Mais la dernière tendance en matière d’IA générative est à son apogée, selon le cabinet d’études de marché Gartner, qui a suivi ce qu’il appelle le « cycle de battage médiatique » des technologies émergentes depuis les années 1990. Imaginez une montagne russe en bois montant jusqu’à sa plus haute colline, sur le point de descendre dans ce que Gartner décrit comme un « creux de désillusion » avant de revenir à la réalité.
« L’IA générative se situe au sommet des attentes exagérées », a déclaré Dave Micko, analyste chez Gartner. « Les fournisseurs et producteurs d’IA générative revendiquent massivement ses capacités, sa capacité à fournir ces capacités ».
Google a été critiqué ce mois-ci pour avoir édité une démonstration vidéo de son modèle d’IA le plus performant, appelé Gemini, d’une manière qui le faisait paraître plus impressionnant – et plus humain.
Micko a déclaré que les principaux développeurs d’IA proposent certaines façons d’appliquer les dernières technologies, dont la plupart correspondent à leur gamme de produits actuelle – qu’il s’agisse de moteurs de recherche ou de logiciels de productivité sur le lieu de travail. Cela ne veut pas dire que c’est ainsi que le monde l’utilisera.
« Autant Google, Microsoft, Amazon et Apple aimeraient que nous adoptions la façon dont ils envisagent leur technologie et la proposent, je pense que l’adoption vient en réalité de la base », a-t-il déclaré.
Est-ce différent cette fois-ci ?
Il est facile d’oublier qu’il ne s’agit pas de la première vague de commercialisation de l’IA. Les techniques de vision par ordinateur développées par Li et d’autres scientifiques ont permis de trier une énorme base de données de photos pour reconnaître des objets et des visages individuels et aider à guider les voitures autonomes. Les progrès de la reconnaissance vocale ont fait des assistants vocaux comme Siri et Alexa un élément incontournable dans la vie de nombreuses personnes.
« Lorsque nous avons lancé Siri en 2011, c’était à ce moment-là l’application grand public connaissant la croissance la plus rapide et la seule application grand public d’IA que les gens aient jamais expérimentée », a déclaré Tom Gruber, co-fondateur de Siri Inc., qu’Apple a racheté et fait partie intégrante de l’iPhone.
Mais Gruber estime que ce qui se passe actuellement constitue « la plus grande vague jamais vue » dans le domaine de l’IA, ouvrant de nouvelles possibilités ainsi que de nouveaux dangers.
« Nous sommes surpris que nous puissions accidentellement rencontrer cette étonnante capacité linguistique, en entraînant une machine à jouer au solitaire sur tout Internet », a déclaré Gruber. « C’est plutôt incroyable ».
Les dangers pourraient survenir rapidement en 2024, alors que des élections nationales majeures aux États-Unis, en Inde et ailleurs pourraient être inondées de deepfakes générés par l’IA.
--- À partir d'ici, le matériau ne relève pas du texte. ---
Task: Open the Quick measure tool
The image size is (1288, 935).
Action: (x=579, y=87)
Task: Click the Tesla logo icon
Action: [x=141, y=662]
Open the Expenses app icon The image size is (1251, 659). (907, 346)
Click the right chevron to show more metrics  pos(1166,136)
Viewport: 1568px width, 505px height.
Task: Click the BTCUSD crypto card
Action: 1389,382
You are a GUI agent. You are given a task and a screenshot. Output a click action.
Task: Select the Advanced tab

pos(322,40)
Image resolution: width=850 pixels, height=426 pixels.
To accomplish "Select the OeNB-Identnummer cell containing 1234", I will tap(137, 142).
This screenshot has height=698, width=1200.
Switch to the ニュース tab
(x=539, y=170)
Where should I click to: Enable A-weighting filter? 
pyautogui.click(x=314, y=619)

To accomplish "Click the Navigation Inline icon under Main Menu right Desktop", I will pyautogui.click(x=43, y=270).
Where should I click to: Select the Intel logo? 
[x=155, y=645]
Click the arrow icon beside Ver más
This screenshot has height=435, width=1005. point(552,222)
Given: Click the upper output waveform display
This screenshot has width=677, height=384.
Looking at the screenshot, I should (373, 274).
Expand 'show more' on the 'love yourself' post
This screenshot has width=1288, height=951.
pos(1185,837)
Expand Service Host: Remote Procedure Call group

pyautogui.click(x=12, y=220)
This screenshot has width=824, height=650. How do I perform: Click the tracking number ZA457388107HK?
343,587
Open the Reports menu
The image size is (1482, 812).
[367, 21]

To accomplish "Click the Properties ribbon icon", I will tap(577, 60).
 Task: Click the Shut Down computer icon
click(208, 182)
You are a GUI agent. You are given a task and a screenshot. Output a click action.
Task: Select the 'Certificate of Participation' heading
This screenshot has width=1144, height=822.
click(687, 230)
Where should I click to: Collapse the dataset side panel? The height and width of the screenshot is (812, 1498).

À plus long terme, l’amélioration rapide du langage, de la perception visuelle et des capacités de planification étape par étape de la technologie de l’IA pourrait dynamiser la vision d’un assistant numérique, mais seulement s’il a accès à la « boucle interne de notre flux de vie numérique », a déclaré Gruber.
« Ils peuvent gérer votre attention comme dans ‘vous devriez regarder cette vidéo. Vous devriez lire ce livre. Vous devriez répondre à la communication de cette personne' », a déclaré Gruber.
« C’est ce que fait un véritable assistant de direction. Et nous pourrions avoir cela, mais avec un risque très important pour les informations personnelles et la vie privée ».